Source excerpt –
-- START --

Sound it out. What does it rhyme with? It’s the same end sound as the last-

Get off the floor.

Please get off the floor. I’ll get you a snack, but you can’t have a floor snack.

Good. Now focus. You’ve done two problems and there are…38 to go.

You have to click inside the text box to write.

You very well MAY end up being a professional origami maker when you grow up, but you still need to graduate 4th grade first.

Why are you crying?

Would you put your feet on your real teacher? Sit up straight.

Sure, you can have another snack. We’re out of everything!? It’s only been nineteen hours since we last risked our lives grocery shopping!!

Why am I crying? Because you’re crying.

Yes, fine. Have a dog treat. I don’t care.

I’m pretty sure that 8 x 7 was 56 last time, too. It’s not the computer that’s dumb this time.

-- END --

Source material –
-- START --

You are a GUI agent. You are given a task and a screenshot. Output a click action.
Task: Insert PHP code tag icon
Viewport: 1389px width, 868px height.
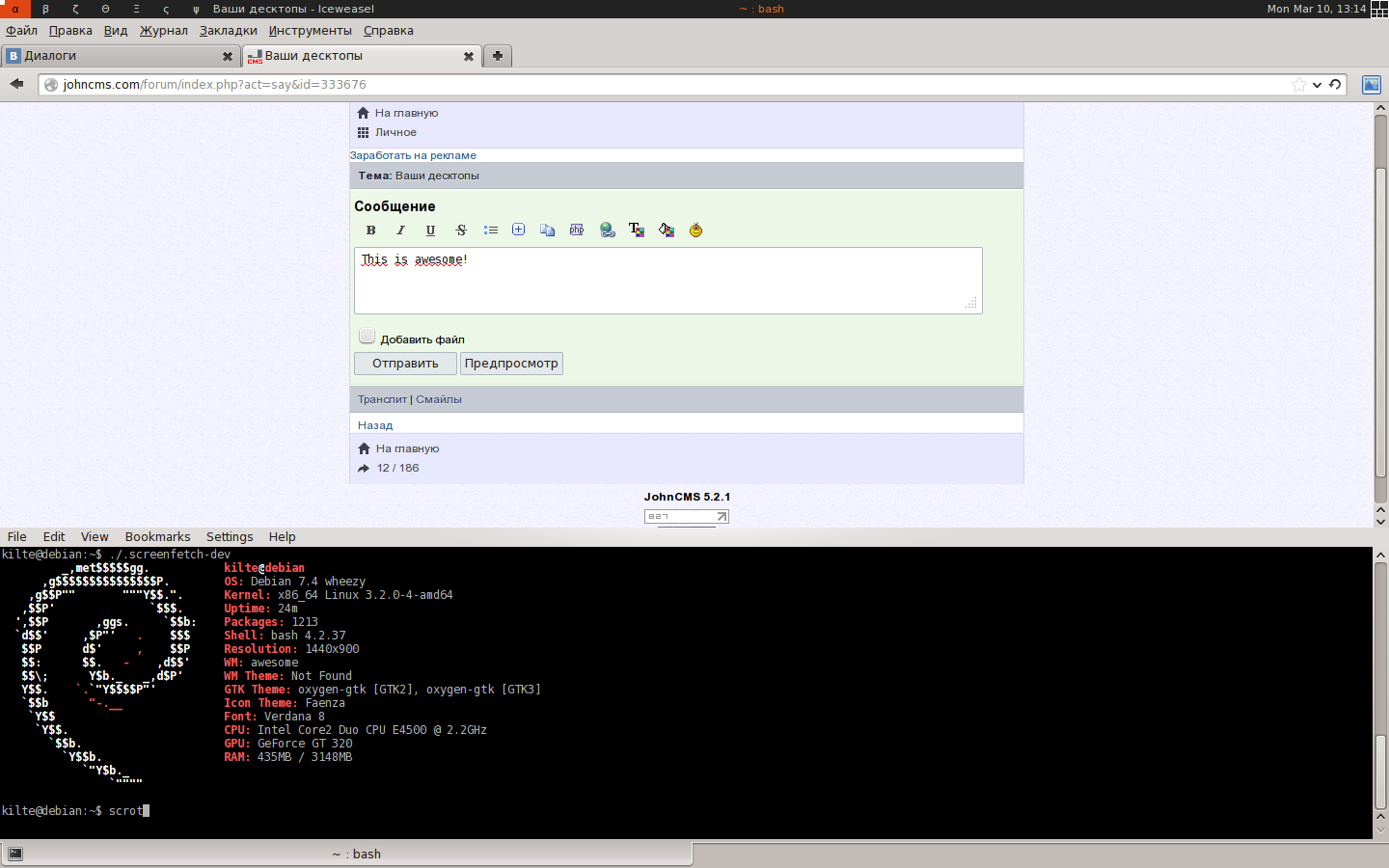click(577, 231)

-- END --

In the source excerpt, how many problems are still left after two have been done?

38